TASK LIST:
a) According to the profile of Aroha Novak, in what year did she complete her MFA?
b) List every medium or practice the profile of Aroha Novak names in its list of things she works with.

SELECTED EXTRACT:
━━━━
Aroha Novak – Creative Force in Dunedin’s Music Scene
Creative Insider

Aroha Novak – Creative Force in Dunedin’s Music Scene

Faith

We first came across Aroha Novak’s work the way most people in Dunedin do – sideways. A friend mentioned an installation at a decommissioned stadium. Someone else pointed out chalk writing on a footpath near the harbour. It took a while to realise the same person was behind both, which says something about the range of what she does and the quietness with which she does it.

Not the Kind of Artist You Can Pin Down

Aroha Novak | Dunedin Public Art Gallery

Sculpture Student, Then Everything Else

Aroha Novak came to Dunedin School of Art to study sculpture. She finished her BFA in 2007, then stuck around for an MFA – completed with Distinction in 2013, with an exchange semester in Prague wedged in the middle. On paper that sounds like a straightforward trajectory. In practice, it was anything but.

Novak is Ngai Te Rangi, Ngati Kahungunu, and Tuhoe, with Czech heritage in the mix – a combination that probably tells you something about the range of reference points she draws from. By the time she finished her postgraduate work, calling her a sculptor felt like describing the ocean as wet. The label wasn’t wrong, exactly, but it missed most of what was going on. She’d started letting the concept drive the medium, not the other way around, and that instinct hasn’t changed. Each new project is a fresh negotiation with materials, spaces, and communities. Sculpture was the door she walked through, but she hasn’t stayed in any one room since.

Sound, Textiles, Chalk on a Footpath

The list of things Novak works with reads like someone raided every department at the polytech: installation, embroidery, sound, photography, video, painting, writing, curation. But it’s not scattergun. Each project finds its own materials because each project asks a different question.

For MAURI-FY, a 2024 installation at The Physics Room in Christchurch, the answer was a floor-to-ceiling textile embroidered with kawakawa leaves – stitched from materials gathered from her studio, her garden, friends, and whanaunga. You entered through it like walking into something living. For An Unfinished Map of Maori Place Names in Otepoti, the answer was chalk. Just chalk on a footpath, writing indigenous place names along a bike route around the Otago Peninsula. Ten people. Modest materials. Marks that the rain would wash away within days. The impermanence was the point.
━━━━
GIVEN DATA:
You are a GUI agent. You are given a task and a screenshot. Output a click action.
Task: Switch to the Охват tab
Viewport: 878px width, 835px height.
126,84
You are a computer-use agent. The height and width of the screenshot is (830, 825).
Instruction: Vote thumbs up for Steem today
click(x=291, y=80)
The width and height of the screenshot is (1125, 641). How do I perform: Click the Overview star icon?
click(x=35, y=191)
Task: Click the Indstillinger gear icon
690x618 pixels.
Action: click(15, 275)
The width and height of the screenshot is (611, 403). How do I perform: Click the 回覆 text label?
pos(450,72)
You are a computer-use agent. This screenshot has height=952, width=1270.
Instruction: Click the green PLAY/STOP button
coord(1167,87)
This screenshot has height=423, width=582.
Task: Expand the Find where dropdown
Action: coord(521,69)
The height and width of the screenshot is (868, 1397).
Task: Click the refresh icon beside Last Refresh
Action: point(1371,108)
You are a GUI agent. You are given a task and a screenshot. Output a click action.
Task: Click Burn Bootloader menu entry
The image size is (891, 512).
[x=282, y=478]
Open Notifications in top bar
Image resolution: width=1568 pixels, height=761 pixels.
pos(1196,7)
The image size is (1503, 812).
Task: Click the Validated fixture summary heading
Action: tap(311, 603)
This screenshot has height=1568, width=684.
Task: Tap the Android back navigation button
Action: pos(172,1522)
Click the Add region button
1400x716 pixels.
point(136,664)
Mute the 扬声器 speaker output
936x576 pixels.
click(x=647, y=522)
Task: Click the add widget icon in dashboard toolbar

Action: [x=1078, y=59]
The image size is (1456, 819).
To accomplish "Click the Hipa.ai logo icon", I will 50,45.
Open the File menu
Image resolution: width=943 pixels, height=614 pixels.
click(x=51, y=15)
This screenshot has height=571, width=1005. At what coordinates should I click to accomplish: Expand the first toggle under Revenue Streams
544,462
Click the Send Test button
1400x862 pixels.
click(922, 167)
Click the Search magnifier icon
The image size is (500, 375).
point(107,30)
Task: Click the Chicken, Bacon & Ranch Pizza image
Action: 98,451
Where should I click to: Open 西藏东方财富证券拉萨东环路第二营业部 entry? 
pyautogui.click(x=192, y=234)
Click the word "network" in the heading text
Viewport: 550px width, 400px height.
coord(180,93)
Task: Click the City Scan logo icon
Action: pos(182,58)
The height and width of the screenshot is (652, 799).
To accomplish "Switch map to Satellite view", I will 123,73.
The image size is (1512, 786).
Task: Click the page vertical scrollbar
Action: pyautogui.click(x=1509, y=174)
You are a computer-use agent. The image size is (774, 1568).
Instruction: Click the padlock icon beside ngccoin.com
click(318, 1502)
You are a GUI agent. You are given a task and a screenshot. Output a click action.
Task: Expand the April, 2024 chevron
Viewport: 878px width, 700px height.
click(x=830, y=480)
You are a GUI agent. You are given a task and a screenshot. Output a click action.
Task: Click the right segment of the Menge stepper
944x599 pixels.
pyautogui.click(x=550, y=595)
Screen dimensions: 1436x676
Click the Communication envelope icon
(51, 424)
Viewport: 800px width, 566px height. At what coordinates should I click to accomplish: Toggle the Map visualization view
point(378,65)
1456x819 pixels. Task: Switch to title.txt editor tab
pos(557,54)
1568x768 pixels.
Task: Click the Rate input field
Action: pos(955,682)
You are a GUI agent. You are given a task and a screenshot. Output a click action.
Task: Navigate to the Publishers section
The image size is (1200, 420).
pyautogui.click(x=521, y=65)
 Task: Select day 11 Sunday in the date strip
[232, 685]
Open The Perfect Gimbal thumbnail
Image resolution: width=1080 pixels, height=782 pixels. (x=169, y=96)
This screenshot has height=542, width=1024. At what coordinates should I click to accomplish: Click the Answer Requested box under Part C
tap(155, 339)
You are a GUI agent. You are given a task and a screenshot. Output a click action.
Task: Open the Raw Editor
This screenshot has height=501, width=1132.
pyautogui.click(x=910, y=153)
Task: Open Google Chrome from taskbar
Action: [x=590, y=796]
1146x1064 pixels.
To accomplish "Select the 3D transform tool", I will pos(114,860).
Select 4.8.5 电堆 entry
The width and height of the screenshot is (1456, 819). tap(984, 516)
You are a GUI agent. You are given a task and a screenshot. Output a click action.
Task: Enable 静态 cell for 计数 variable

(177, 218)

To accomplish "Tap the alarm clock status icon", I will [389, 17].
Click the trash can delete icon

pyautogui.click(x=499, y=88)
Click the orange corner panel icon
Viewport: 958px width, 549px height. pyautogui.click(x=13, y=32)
━━━━
TASK-BY-TASK RESULTS:
a) 2013

b) Installation, embroidery, sound, photography, video, painting, writing, curation